OBIETTIVO DEL COMPITO
Prosegui il testo sul teatro sociale e sulla sindrome di Down a partire dalla sua ultima frase.

Il teatro sociale si fonda su un cambio radicale di prospettiva che mette in luce quanto normalmente resta nascosto dell’esperienza teatrale

Di Federica Capriotti

Pubblicato il 13 Gen. 2020

Il Teatro Sociale è una forma di teatro che si occupa dell’espressione, della formazione e dell’interazione di persone, gruppi, comunità attraverso attività performative di diverso tipo. In scena però non è la realtà che ogni giorno è sotto ai nostri occhi, ma ciò che è socialmente sottratto, occultato.

Capriotti Federica – OPEN SCHOOL, Studi Cognitivi San Benedetto del Tronto

 

 La sindrome di Down è la causa più frequente di ritardo mentale. Ha una prevalenza di circa 1:700 nati vivi. Attualmente l’aspettativa di vita di un soggetto con la sindrome di Down è di circa 60 anni. In Italia i dati epidemiologici del Centro Internazionale dei Difetti Congeniti (CIDC) rilevano che la vita media dei soggetti con sindrome di Down è di 45-46 anni con una percentuale di sopravvivenza nella fascia di età tra i 45 e i 65 anni pari al 13%. In Italia vivono 49.000 soggetti con sindrome di Down (Arosio et al., 2004).

Sviluppo cognitivo nella sindrome di Down

I bambini con sindrome di Down oscillano tra un grado medio e un grado severo di disabilità intellettiva. Lo sviluppo cognitivo sembra subire ritardi importanti soprattutto dopo il secondo anno, in concomitanza con i rallentamenti dei processi di mielinizzazione (Barone, 2009). Si riscontrano difficoltà nel mantenere le abilità acquisite e la tendenza a utilizzare strategie non funzionali alla soluzione di problemi nuovi.

In età scolare e in adolescenza, l’elaborazione spaziale tende ad essere relativamente conservata in rapporto all’età verbale, mentre l’elaborazione verbale, alla base di alcuni compiti di memoria di lavoro o memoria a breve termine, risulta particolarmente deficitaria. La memoria a lungo termine sembra più compromessa rispetto ad altre forme di ritardo mentale (Barone, 2009).

INFORMAZIONI
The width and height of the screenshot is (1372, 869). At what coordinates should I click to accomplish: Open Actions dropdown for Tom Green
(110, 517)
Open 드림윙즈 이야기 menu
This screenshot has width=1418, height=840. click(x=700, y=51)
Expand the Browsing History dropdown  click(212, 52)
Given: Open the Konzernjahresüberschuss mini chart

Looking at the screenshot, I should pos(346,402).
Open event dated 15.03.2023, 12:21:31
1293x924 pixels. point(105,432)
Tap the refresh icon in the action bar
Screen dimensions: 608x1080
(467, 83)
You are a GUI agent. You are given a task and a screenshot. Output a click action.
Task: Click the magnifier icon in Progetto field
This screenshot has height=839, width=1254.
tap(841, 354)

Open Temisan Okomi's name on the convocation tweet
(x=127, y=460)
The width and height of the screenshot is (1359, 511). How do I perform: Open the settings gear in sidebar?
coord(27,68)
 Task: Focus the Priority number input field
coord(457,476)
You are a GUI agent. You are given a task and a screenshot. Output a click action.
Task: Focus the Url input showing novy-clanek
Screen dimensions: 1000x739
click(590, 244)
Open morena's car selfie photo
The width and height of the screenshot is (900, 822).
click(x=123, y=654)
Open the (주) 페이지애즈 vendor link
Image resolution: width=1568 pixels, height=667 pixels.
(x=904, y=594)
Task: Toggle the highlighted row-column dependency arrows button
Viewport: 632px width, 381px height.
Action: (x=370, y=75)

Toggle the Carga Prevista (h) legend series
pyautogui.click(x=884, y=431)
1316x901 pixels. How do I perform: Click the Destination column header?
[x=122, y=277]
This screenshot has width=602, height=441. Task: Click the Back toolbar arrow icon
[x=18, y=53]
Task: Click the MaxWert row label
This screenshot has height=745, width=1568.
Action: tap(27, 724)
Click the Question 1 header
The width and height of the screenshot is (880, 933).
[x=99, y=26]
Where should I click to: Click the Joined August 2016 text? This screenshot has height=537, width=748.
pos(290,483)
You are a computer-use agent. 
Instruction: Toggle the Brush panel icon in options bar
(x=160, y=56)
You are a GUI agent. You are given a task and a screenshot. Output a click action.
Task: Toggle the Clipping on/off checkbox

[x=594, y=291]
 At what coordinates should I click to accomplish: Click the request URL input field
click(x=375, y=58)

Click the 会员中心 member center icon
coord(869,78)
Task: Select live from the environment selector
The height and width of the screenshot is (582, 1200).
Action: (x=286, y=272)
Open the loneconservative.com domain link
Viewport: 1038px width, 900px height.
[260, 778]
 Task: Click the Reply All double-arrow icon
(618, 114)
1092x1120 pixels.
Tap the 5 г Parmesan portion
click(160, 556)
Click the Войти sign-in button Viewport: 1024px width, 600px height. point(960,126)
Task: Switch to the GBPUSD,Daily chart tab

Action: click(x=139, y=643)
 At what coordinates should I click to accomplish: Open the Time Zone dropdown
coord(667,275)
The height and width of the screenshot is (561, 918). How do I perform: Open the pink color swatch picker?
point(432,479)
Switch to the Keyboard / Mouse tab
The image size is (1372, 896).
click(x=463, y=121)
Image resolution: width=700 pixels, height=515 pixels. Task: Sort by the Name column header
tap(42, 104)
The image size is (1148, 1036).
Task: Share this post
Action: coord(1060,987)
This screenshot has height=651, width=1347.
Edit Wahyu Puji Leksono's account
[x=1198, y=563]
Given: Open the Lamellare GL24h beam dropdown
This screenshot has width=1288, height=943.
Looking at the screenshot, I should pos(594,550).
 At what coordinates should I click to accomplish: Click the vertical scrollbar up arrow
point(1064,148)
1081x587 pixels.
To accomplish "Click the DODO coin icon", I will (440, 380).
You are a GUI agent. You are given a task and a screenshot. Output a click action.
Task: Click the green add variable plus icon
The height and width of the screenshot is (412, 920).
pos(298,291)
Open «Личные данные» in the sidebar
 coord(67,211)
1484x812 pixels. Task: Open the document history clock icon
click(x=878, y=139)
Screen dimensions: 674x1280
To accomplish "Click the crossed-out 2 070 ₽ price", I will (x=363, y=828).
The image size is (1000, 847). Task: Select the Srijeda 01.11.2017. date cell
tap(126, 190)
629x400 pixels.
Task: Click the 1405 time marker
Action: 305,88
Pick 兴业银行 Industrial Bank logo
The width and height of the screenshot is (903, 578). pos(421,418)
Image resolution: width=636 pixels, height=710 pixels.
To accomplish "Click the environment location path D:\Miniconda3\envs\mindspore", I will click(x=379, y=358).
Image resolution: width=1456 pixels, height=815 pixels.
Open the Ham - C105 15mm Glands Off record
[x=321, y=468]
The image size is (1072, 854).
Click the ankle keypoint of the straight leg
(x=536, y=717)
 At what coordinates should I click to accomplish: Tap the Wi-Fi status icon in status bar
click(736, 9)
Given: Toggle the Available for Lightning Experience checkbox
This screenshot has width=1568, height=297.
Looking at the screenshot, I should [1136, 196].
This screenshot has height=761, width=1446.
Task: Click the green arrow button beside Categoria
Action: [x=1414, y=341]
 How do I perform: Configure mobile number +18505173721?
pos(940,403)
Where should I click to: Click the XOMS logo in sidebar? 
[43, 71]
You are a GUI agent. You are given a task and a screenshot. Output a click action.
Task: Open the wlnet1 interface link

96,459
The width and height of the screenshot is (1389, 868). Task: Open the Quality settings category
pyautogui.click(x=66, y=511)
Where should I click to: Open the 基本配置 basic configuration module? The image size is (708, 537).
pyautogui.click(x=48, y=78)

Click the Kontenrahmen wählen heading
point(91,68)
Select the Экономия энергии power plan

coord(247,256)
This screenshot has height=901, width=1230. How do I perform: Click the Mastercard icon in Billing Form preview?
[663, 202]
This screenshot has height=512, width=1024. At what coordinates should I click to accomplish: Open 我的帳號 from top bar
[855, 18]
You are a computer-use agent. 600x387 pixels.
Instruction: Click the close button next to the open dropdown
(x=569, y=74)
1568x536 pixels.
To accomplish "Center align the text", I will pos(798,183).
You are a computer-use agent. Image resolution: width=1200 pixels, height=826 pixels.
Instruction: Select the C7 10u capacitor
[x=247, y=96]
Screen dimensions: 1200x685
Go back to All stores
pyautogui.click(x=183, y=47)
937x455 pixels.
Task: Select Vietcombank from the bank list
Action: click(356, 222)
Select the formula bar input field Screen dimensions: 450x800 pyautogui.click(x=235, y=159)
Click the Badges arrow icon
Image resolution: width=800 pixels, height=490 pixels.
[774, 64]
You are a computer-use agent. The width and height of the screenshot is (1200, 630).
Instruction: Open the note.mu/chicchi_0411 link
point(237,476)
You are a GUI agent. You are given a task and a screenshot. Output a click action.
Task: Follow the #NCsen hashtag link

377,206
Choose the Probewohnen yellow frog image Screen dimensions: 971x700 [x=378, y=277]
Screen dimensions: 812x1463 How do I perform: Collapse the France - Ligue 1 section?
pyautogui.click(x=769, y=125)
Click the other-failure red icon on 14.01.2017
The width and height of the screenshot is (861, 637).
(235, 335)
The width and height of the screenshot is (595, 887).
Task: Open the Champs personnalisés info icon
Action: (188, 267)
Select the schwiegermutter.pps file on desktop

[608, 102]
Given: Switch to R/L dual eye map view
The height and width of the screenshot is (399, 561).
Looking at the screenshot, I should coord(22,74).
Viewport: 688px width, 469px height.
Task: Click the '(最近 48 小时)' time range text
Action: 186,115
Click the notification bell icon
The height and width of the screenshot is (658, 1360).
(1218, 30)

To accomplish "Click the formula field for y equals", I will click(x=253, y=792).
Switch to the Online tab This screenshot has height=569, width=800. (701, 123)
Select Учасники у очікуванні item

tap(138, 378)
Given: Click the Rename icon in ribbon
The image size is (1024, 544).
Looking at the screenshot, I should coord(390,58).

RISPOSTA AL COMPITO
Deficit nella competenza linguistica sono caratterizzati dalla presenza di competenze morfosintattiche deficitarie in compiti di produzione, comprensione e ripetizione di frasi. In uno studio volto a valutare le abilità lessicali e morfosintattiche in un gruppo di bambini con sindrome di Down con un’età mentale di 30 mesi, Vicari, Caselli e Tonucci hanno evidenziato che in questi soggetti la performance lessicale correlava con quella grammaticale, suggerendo in tal modo la possibile presenza di un ritardo nell’acquisizione lessicale e grammaticale che tuttavia non prende le sembianze di uno sviluppo atipico. Tali caratteristiche sembra siano ascrivibili a specificità della sindrome piuttosto che a un generalizzato effetto della disabilità intellettiva (Caselli et al., 2000).

Il teatro sociale come potenziamento dei processi di autonomia

Il Teatro Sociale è una forma di teatro che si occupa dell’espressione, della formazione e dell’interazione di persone, gruppi, comunità attraverso attività performative di diverso tipo. Esso coniuga l’attenzione al livello teatrale e artistico con quella dello sviluppo di comunità, promuovendo esperienze di messa in gioco e messa in azione personale e collettiva (Impresa Sociale Onlus Stranaidea).

E’ una pratica innovativa che promuove la consapevolezza, la crescita e l’empowerment (Amerio, 2000) delle persone, dei gruppi e delle comunità utilizzando diversi tipi di linguaggi artistici, processi creativi e forme di performance. Ha come finalità la crescita e il cambiamento della singola persona, nel rapporto mente-corpo-emozioni-spirito, e della comunità locale, nella sua dimensione umana, sociale e culturale (De Marinis, 2000).

Il teatro sociale è uno spazio per rafforzare legami solidali e rigenerare coesione sociale con la creazione artistica di simboli e significati condivisi: sviluppa il benessere delle relazioni nei luoghi della comunità. Può quindi essere considerato a tutti gli effetti una pratica efficace e innovativa per promuovere il benessere e per formare degli operatori che si occupano di cura e educazione, inoltre favorisce il benessere e la salute delle comunità locali e delle loro reti sociali (Impresa Sociale Onlus Stranaidea).

Il teatro sociale è oggi una forma di teatro contemporaneo su cui criticamente si sta facendo chiarezza in termini storici, teorici e metodologici (De Marinis, 2000).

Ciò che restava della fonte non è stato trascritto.